Pour la toute première fois, des chercheurs ont créé un gaz unidimensionnel en confinant des atomes de krypton dans des nanotubes de carbone, permettant une observation détaillée des comportements atomiques dans un tel environnement. Cela pourrait à terme mener à la découverte de nouvelles phases de la matière ainsi qu’à une meilleure compréhension de la superfluidité ou de la supraconductivité à des échelles nanométriques.
La compréhension des atomes, ces unités fondamentales constituant la matière, est un enjeu de la science moderne. En effet, l’un des défis auxquels les chercheurs sont confrontés lors de l’imagerie des atomes est leur très petite taille, allant de 0,1 à 0,4 nanomètre. En plus de cela, les atomes peuvent se déplacer à des vitesses extrêmes d’environ 400 m/s en phase gazeuse (plus que la vitesse du son).
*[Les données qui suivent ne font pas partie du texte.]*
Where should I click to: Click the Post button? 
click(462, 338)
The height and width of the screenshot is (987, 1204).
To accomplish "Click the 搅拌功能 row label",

Cela rend très difficile l’imagerie directe des atomes en action, et la création de représentations visuelles continues d’atomes en temps réel reste l’un des défis majeurs.
Récemment, une équipe de chercheurs de l’Université de Nottingham (Angleterre), en collaboration avec l’Université d’Ulm (Allemagne), a franchi une étape significative dans ce domaine. Leur nouvelle étude, publiée dans l’American Chemical Society, détaille un processus innovant de piégeage d’atomes de krypton à l’intérieur de nanotubes de carbone, formant ainsi un gaz unidimensionnel.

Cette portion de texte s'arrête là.